→ **Source material**
***
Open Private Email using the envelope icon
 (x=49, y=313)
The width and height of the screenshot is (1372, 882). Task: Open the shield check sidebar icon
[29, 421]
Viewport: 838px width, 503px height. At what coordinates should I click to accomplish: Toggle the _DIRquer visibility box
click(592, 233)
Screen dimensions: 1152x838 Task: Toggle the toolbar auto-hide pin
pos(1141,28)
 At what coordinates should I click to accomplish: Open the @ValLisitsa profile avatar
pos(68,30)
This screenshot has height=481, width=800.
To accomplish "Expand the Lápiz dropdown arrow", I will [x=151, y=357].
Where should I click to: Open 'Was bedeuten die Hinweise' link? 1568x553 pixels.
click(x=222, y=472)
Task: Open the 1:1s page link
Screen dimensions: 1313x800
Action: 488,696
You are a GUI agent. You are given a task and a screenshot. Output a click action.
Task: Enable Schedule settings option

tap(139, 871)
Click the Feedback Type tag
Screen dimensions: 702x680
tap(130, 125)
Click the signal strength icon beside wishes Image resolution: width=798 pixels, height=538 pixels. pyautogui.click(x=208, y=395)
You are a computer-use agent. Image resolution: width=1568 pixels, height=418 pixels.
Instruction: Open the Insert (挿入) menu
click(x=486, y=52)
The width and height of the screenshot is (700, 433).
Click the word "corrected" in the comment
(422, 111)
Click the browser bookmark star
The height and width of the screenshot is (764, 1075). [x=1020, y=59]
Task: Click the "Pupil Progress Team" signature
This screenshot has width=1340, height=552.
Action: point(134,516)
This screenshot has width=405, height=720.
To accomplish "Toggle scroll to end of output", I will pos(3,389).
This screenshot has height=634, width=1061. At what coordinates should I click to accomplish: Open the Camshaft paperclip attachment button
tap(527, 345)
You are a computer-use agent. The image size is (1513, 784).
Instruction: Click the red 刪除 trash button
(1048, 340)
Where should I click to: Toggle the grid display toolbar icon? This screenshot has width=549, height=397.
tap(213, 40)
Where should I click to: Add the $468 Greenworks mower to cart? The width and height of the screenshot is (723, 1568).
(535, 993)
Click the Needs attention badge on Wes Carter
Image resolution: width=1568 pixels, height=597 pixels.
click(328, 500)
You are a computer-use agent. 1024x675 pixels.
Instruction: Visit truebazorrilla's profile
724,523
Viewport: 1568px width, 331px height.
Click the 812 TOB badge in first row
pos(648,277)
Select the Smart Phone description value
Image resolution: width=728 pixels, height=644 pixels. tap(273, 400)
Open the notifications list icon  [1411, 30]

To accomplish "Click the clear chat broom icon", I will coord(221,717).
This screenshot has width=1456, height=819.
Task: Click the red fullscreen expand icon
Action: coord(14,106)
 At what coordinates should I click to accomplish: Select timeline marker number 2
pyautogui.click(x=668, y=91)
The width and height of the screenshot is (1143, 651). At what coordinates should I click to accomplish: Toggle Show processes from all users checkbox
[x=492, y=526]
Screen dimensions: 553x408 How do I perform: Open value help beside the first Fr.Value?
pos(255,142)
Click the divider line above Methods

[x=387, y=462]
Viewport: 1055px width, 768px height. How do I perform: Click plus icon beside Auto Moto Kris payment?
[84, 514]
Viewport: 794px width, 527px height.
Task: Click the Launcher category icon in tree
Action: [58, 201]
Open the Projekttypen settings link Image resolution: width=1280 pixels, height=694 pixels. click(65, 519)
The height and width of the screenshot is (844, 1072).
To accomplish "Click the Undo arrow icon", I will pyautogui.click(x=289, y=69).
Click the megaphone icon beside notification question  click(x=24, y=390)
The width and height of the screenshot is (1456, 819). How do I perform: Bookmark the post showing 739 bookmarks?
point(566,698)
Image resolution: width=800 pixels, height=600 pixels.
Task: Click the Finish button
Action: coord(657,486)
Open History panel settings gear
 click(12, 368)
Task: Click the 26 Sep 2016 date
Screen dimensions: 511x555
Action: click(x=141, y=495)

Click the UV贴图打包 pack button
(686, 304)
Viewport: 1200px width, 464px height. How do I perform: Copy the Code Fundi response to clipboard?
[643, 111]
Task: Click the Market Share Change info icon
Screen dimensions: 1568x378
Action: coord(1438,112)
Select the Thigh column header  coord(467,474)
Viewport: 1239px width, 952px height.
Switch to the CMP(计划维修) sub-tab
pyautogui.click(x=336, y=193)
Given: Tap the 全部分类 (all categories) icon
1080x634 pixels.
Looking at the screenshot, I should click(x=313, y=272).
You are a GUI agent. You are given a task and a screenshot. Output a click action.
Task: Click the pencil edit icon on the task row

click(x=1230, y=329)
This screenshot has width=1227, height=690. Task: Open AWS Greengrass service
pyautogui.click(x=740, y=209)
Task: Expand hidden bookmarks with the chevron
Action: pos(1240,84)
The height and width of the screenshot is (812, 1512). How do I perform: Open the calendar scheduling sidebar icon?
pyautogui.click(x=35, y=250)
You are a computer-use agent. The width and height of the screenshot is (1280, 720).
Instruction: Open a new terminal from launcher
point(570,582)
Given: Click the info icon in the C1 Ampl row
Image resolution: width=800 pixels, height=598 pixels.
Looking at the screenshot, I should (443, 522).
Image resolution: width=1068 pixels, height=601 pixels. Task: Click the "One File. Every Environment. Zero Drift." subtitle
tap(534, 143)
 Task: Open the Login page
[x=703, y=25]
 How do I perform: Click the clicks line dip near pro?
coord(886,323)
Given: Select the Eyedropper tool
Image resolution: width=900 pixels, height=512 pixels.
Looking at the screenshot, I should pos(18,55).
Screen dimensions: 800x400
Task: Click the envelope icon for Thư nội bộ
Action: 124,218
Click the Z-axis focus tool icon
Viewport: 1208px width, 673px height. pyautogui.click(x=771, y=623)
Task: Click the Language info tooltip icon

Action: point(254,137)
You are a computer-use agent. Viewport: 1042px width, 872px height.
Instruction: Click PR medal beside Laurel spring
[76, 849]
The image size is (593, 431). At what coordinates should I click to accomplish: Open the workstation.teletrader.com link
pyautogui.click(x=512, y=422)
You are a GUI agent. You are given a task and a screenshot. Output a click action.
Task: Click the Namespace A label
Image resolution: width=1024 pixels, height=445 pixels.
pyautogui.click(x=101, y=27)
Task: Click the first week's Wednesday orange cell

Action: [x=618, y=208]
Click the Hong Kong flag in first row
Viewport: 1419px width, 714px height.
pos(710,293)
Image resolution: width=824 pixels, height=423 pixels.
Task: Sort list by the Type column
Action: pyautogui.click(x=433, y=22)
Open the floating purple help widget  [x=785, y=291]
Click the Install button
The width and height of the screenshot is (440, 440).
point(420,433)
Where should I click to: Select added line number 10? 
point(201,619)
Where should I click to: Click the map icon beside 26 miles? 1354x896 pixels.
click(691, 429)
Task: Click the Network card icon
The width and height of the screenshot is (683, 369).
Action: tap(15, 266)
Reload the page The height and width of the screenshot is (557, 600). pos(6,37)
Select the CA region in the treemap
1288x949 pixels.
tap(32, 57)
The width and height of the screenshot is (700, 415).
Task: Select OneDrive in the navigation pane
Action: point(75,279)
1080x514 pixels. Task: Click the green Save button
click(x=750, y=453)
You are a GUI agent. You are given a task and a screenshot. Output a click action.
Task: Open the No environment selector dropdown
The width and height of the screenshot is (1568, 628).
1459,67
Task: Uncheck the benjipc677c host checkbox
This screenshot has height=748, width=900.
***
→ **Problem to work on**
Copy out each line of the records that holds the string "computer".

→ **Result**
You are a computer-use agent. Image resolution: width=1568 pixels, height=418 pixels.
You are a computer-use agent. The image size is (1513, 784).
You are a computer-use agent. 1024x675 pixels.
You are a computer-use agent. The width and height of the screenshot is (1280, 720).
You are a computer-use agent. Viewport: 1042px width, 872px height.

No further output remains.